Sunday, September 23, 2012

Drøbak and food!

Wow, it's been a while.  I was in Drøbak (still in Norway) the week before, for a field course in biology.  This involved going out in a boat every morning, like this: 
...and collecting buckets of sea creatures, like this:
...then spending lots of time looking everything up in field guides (which is not so easy, especially when your polychaete dies and decides to scrunch up when it's dying, or when the guidebook itself tells you that it is very difficult to distinguish between two species of gobies).  This turns the bucket into this:
Awww, nicely labeled organisms!  We sampled hardbottom, softbottom (mud) and seagrass habitats.  On the seagrass day, my group caught an eel.  I have a video of this, but it makes grabbing it out of the bucket seem entirely too easy, and it was not.  Eels wriggle (a lot) and secrete slime, so I will leave you to imagine it.
On Thursday, we all went to the aquarium, to see all these sea urchins and fish we had been staring at alive and happy.  This was fun, and I learned lots of Norwegian names for things, like steinbiten (wolf-fish=very ugly), sjøpølser (literally, sea sausage-sea cucumbers), tangkutling (2-spotted goby), leirkutling (common goby), sandkutling (sand goby), svartkutling (black goby), bergkutling (painted goby)...I told you there were a lot of gobies.
Anyway, it was very fun.  I fulfilled my dream and went swimming in the fjord: now I have swum on both sides of the Atlantic Ocean!
Then it was back to Oslo, where I saw mini-quilts in the T-bane station.  Mushrooms, gnomes, and a Ruter card (very well done-it pretty much looks exactly like a travel card).
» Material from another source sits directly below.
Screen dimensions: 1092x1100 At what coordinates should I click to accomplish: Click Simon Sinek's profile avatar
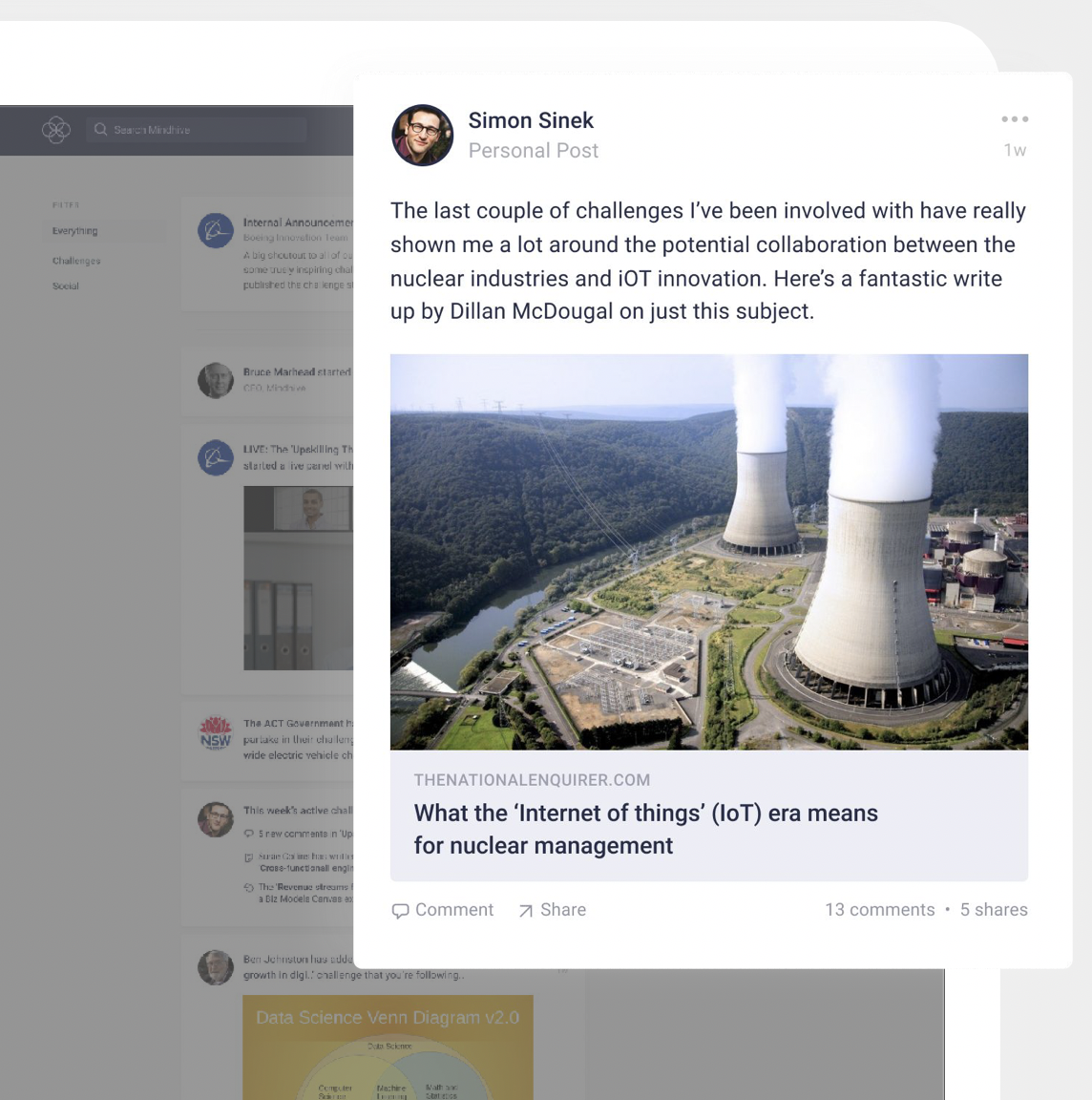[422, 136]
Last weekend was the culture festival, including a gourmet food fair by city hall: free samples!
I tried such wonderful things as chocolate, cheese, reindeer and moose sausage, and rakfisk (rotten fish-according to the internet, this is raw fish that is left to ferment in a brine for a couple of months).  It was salty, but really good!  As at all festivals I have seen in Oslo so far, there was the obligatory whole animal roasting over coals and vegetable sculptures.
There were also music performances and other events that weekend.  The new TV season is kicking off again, so there are ads at the train station for shows such as Alt for Norge, a reality show about Norwegian-Americans going to Norway to participate in stereotypically Norwegian things, such as skiing.  It's very odd seeing your culture through the lens of someone else-check it out!
I tried some candy on Monday-smarties (unlike those strange fruit-flavored pill-like objects that always get left behind in the Halloween candy jar after 3 years) these are M&M like: chocolate covered in a colored candy coating (say that 5 times fast!).  However, these are flattened, and the colors acutally taste different: I believe red is cherry-flavored.  It's odd that both Norwegian and American smarties are both fruit-flavored, though.  Food for thought.



Sunday, September 9, 2012

Fast Food and a Scavenger Hunt

On Wednesday, since the weather was sunny, some friends and I went out to the islands in Oslo fjord again.  This time, it was quite windy.  As you sit waiting for the ferry boat to arrive, there is a building made up of maybe 6 large cylinders on the right.  I think they are open to the air on top, since there was this unearthly whistling sound like when you blow air across the top of a half-filled bottle.  I tried recording the sound, but it was too windy.
Anyway, here are some pictures of a buoy and the painted summer houses built on the islands.

 By this point, I'm getting quite chilly from standing in the wind, but luckily, the cabin in heated.  They also have lifejackets in case the boat runs into that picturesque little marker buoy.  These are more serious lifejackets than those provided on the ferry at Mackinac Island.
Earlier that day, we ate at McDonalds, because that is the cheapest hamburger you will find anywhere in Oslo.  I think McDonalds in the USA should offer curry sauce!
Finally, I enjoyed the electrified little man in a kilt on my cup reminding me to throw my trash in the garbage can.
The next day was the Scavenger Hunt-this is a different (and much more hilarious) event than during Buddy Week.  My group of 4 did many of the tasks, including sitting in a tree acting like owls, dancing, asking random strangers odd questions, crawling around a statue of Ibsen, and forming the strange Norwegian letters with our bodies.  Here is me wading into the fjord. 

If you can't tell, it is cold.  And windy.  And kind of slippery, with all that algae.  Thank you, groupmates, for saving me from sliding into the fjord!
The last task we did before the Hunt ended was a makeover of me.  Don't I look distinguished?